Friday, September 23, 2011
UP ALL NIGHT (NBC)
Three days into the 2011-12 regular season, there have been a lot of pleasant surprises in the realm of half-hour comedy. The first of those was the premiere of Up All Night, which managed a 3.7 A18-49 rating on pre-premiere Wednesday airing out of the finale of America's Got Talent. The Talent finale averaged a 3.6 overall but was much stronger in the last half-hour (where it averaged a 4.3). Still, this was a fairly smashing premiere rating considering legal drama Outlaw premiered in a similar situation last year and managed only a 2.3 demo.
As almost everyone expected, week two brought a huge drop as the show's situation got much more difficult. It had to face full-fledged broadcast competition (including a series-high showing from incumbent comedy The Middle) and led off the night for NBC. It dropped 35% to a 2.4 demo. The drop was Truly more like 31% (at least preliminarily), but that's still pretty hefty. Modest as its week two performance was, it was amazingly still the highest-rated show of NBC's miserable first three days of the season.
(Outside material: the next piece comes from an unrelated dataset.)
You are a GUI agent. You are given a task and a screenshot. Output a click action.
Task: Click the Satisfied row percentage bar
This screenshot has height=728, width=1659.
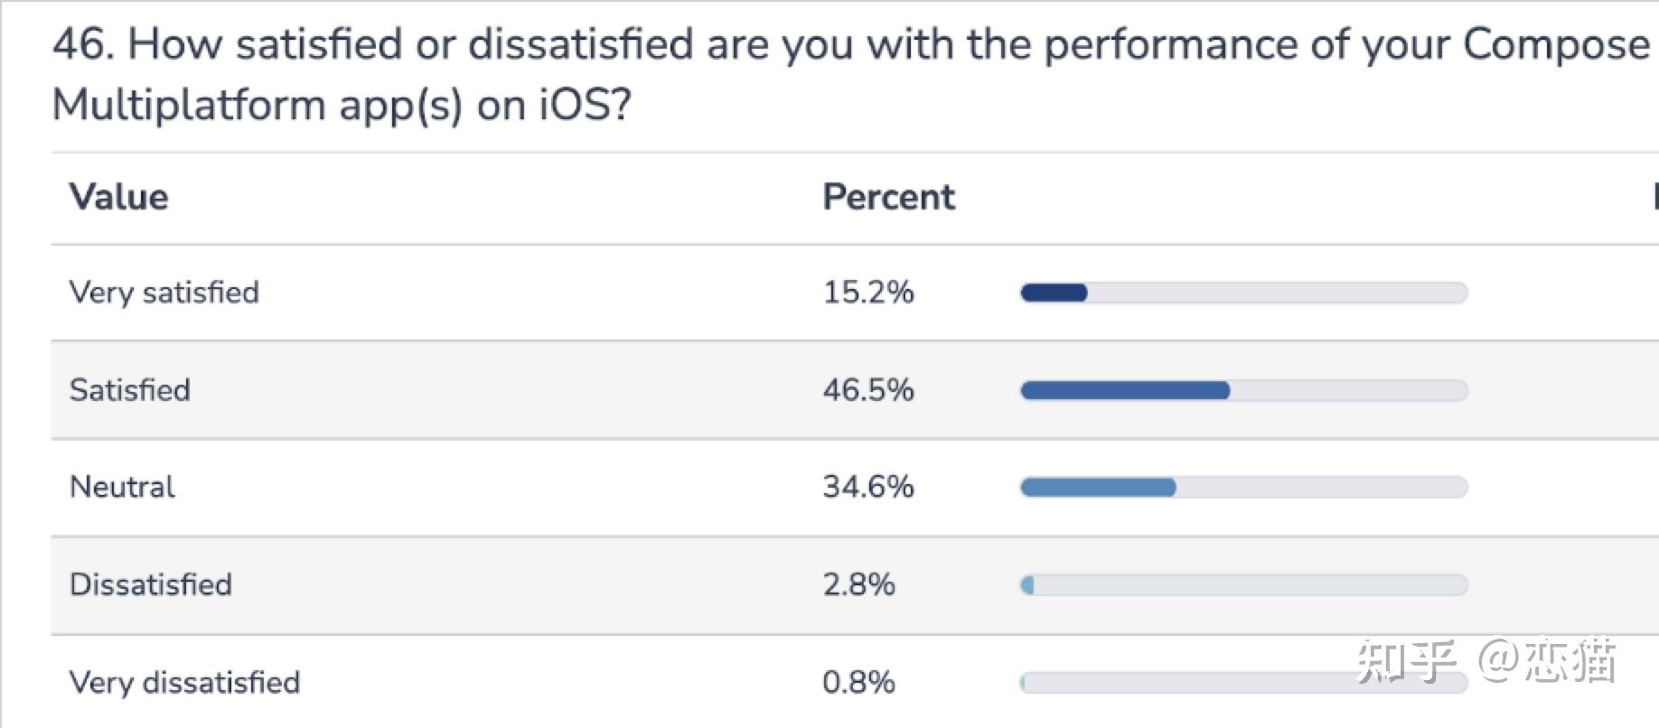[x=1243, y=390]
Well, if this show doesn't make it, we won't be able to say it was impossible to see it coming. The week two drop was pretty big. But I think Up All Night has done enough so far on an incredibly beleaguered network to feel pretty optimistic about its future. I'm not saying the 2.4's gonna hold. I'm not even saying the show won't ever post cancellation-worthy ratings. But I think even if it does drop toward cancellation territory, NBC will likely take further action to try to salvage it (specifically integrating it in the Thursday block). We don't have their Thursday results yet, but this network is probably going to be in pretty bad shape across almost the entire week this fall, and this decent-buzz show with lots of good pedigree seems the most likely newbie to make it. I'll say yes to season two.
"First Two Weeks" is my look at... the first two weeks of a new scripted broadcast show's ratings. I also line all of these numbers up to do an objective analysis in what I call "the system."